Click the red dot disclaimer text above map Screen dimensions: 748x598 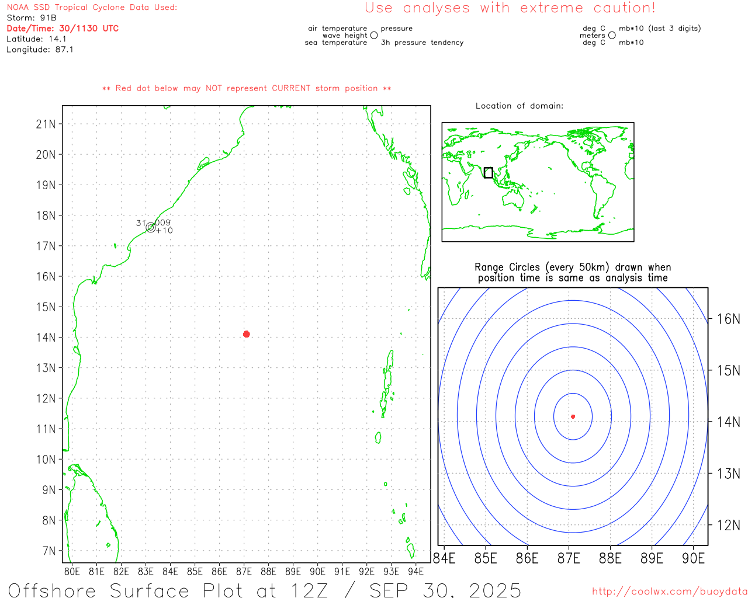247,88
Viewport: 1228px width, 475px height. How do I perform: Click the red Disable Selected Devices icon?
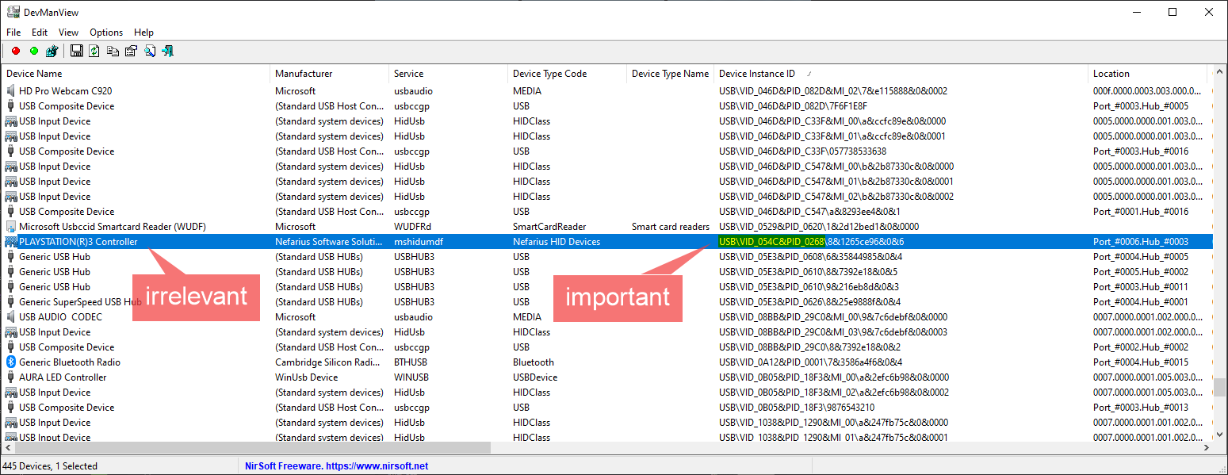16,52
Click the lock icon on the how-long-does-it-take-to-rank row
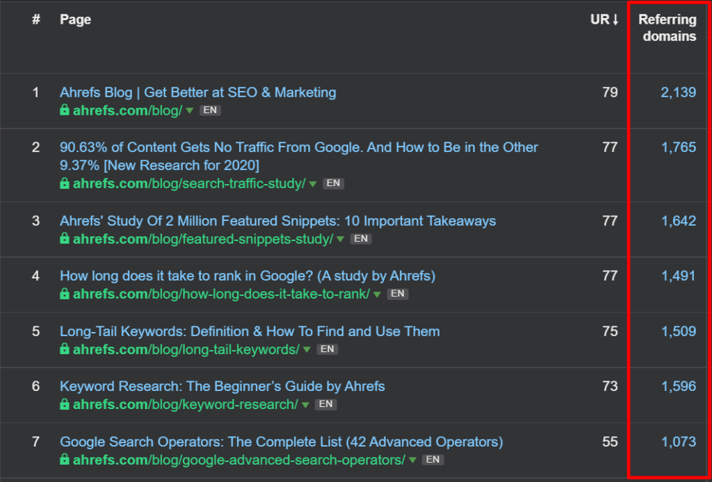 [65, 293]
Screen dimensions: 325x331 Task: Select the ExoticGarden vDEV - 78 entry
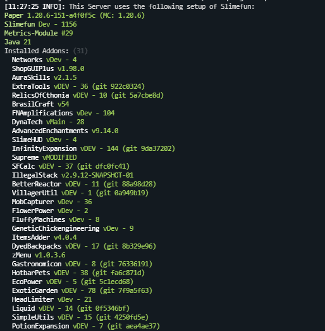point(82,290)
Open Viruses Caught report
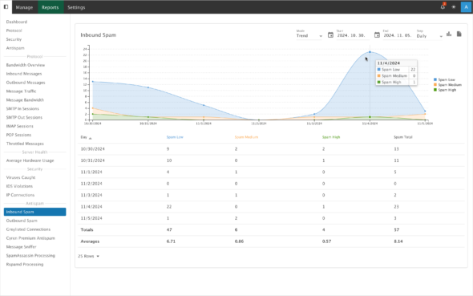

◆ ASSIGNMENT: Ignoring the pictures, write out word for word only the lines from the one containing "Click the lock" through the last line of the data, both ends included.

◆ ANSWER TO THE EXERCISE:
Click the lock icon on the how-long-does-it-take-to-rank row
 [65, 293]
Screen dimensions: 325x331 Task: Select the ExoticGarden vDEV - 78 entry
point(82,290)
Open Viruses Caught report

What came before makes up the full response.